Il y a une trentaine d'années, un des fondateurs de la restauration rapide avait une expression fréquente : “Mon steak, si je le vends avec 5 grammes de moins je perds le client et avec 5 grammes de plus je perds de l'argent”. Cette expression était, il y a 30 ans, trop futuriste pour être comprise. A l'époque, la notion d'abondance l'emportait sur les règles actuelles de bonne gestion.
Mais aujourd'hui elle est d'une criante actualité : la prestation fournie ne doit faire perdre ni de l'argent… ni le client.

Garder le client pourquoi ? Un client chasse l'autre
En ces périodes estivales, on retrouve la désagréable impression que certains restaurateurs sont plutôt goguenards sur la nécessité de garder le client. Cela semble être le cas pour les établissements qui sont ce que certains appellent des “couloirs de passage…”
Le flux de client l'emporte encore sur la recherche de sa satisfaction. On a dans ce type d'établissement, la désagréable impression qu'à peine assis, l'addition nous attend déjà. Certains nous le disent, dès l'arrivée : “Il faudra libérer la table pour 21h” (sic).
Ce genre de déclaration liminaire déclenche toujours, chez moi, la même envie de réponse “elle est déjà libre, puisque je m'en vais tout de suite…”
Toutes les régions touristiques qui ont usé un peu trop abondamment de ce procédé l'ont payé dans un deuxième temps. Le touriste, pris un peu trop pour un “gogo”, a changé de région, voire de pays. Les chiffres officiels révélés après chaque saison touristique ne font pas que sanctionner trop ou pas assez de soleil : ils sanctionnent aussi une qualité ou une absence de qualité que l'estivant trouve ou ne trouve pas dans une région.
Au passage, tous les autochtones en profitent largement. J'ai la
grande chance dans ma ville d'origine, d'être traité comme les Belges de passage, tout au long de la saison estivale.

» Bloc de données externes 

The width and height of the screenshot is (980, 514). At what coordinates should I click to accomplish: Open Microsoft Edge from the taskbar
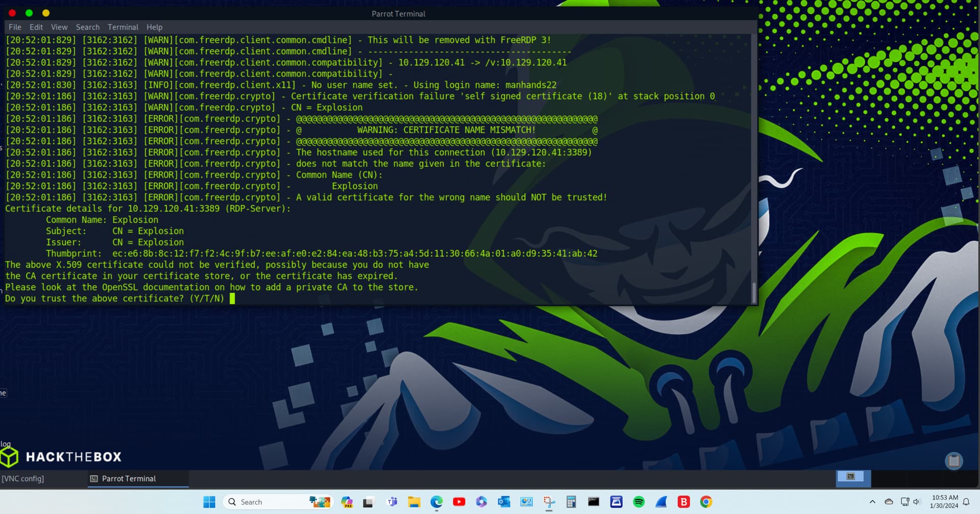click(436, 502)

Réconciliés avec le “bon” et “le prix”
Aujourd'hui, contrairement à certaines idées répandues, le client, commence à avoir une idée juste du prix des choses. Avant d'entrer dans un restaurant, il n'a pas besoin que des panneaux muraux, en plusieurs langues, lui déclinent des prix qu'il ne retrouvera pas pour certains… Le client aujourd'hui sait évaluer dans quel type de restaurant il entre : “étoilé”, “vrai gastronomique”, “se donne l'air d'un gastro”, “resto tout simple”, “resto à spécialité” et aujourd'hui “resto rapide”. Ce premier diagnostic amène la décision d'entrer ou non, en y mettant aussi des éléments subjectifs.
Il sera normalement satisfait, si tout ce qui va suivre concorde avec ce premier jugement.

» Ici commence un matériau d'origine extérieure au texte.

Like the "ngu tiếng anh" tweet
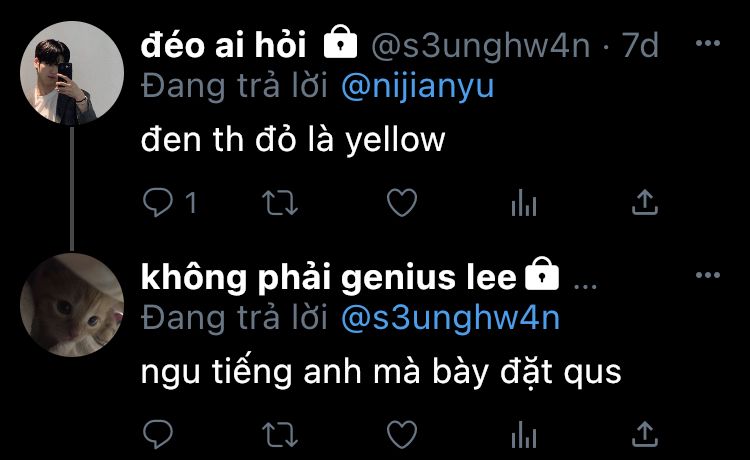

Le test déterminant va être le contenu de l'assiette. Aujourd'hui, le consommateur sait faire l'analyse de la valeur de ce contenu… il suffit après de faire une petite division : prix de vente sur prix d'achat, qu'il jugera normal ou anormal. Le poids des investissements, l'appréciation du cours de la transformation en cuisine et du service en salle sont aujourd'hui des paramètres que tout client comprend ou peut comprendre.
S'il a la qualité “normale” dans son assiette, et si c'est “bon” par rapport à l'image qu'il s'est faite du restaurant, il sera réconcilié sur le prix. Aujourd'hui le “pas cher” devient aussi anormal que le “trop cher”.

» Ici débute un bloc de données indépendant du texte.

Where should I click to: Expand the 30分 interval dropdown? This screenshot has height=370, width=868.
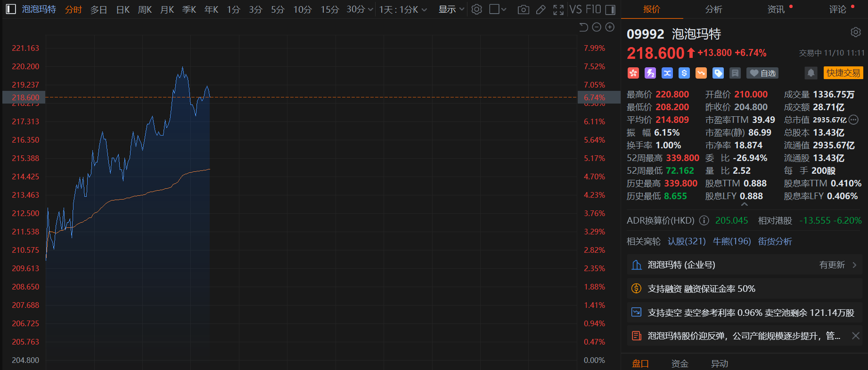(x=360, y=9)
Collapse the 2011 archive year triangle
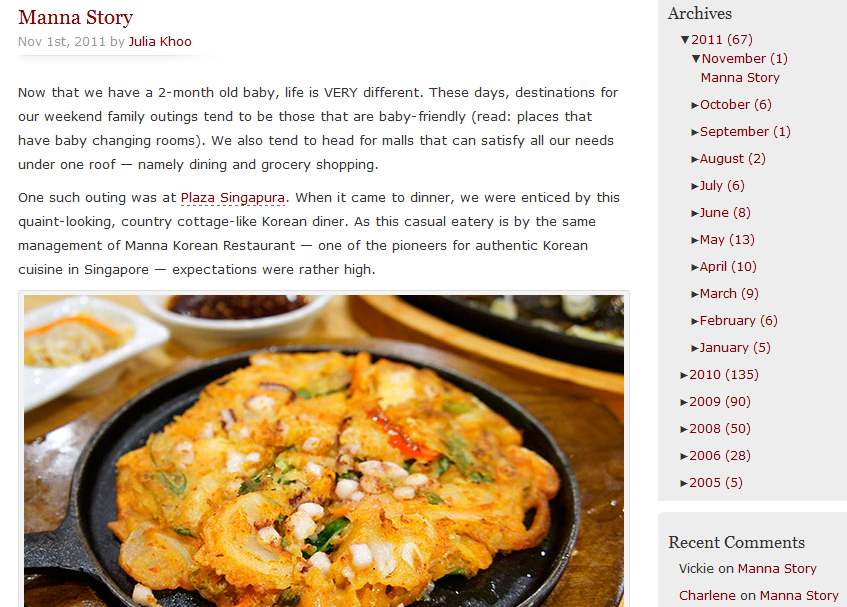 pos(685,39)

Le café à 3 euros et le verre de vin à 5 euros ?
Si le “pas cher” peut devenir une anomalie, le “trop cher” va être de plus en plus rejeté. Le café par exemple : la vulgarisation des machines à café avec dosettes, donnent une idée de ce que coûte pour un restaurateur et un cafetier, notre boisson matinale, le café. Au-dessus de 2 €, la tasse de café devient prohibitive, vu le niveau de marge prix sur ce produit. Doit-on en conclure que “le pousse café” n'étant plus de mise, on s'est rabattu sur le café ? Et le vin au verre ! C'est très bien pour les mêmes raisons de prévention de l'alcoolémie au volant, mais à 5 € le verre de vin d'origine incertaine, c'est peut-être exagéré.
Pour une pratique ou le bon se conjugue avec le prix normal
Le client reprendra d'autant plus le chemin de “son” restaurant, grand ou petit, guinguette ou vrai gastro, qu'il sera rassuré sur la bonne pratique du professionnel qui l'accueille.
Je pense que, plus que jamais, la restauration indépendante a de beaux jours devant elle, si comme dans tous les métiers, les professionnels ont une politique et se donnent les moyens de la conserver. Alors pour cette fin de saison vite, bon et prix normal devraient vous assurer, amis restaurateurs, une excellente saison.

Au mois prochain,
Benjamin

Qui est Benjamin ?
Sous le pseudonyme “Benjamin” un Chef d'entreprise tient cette rubrique.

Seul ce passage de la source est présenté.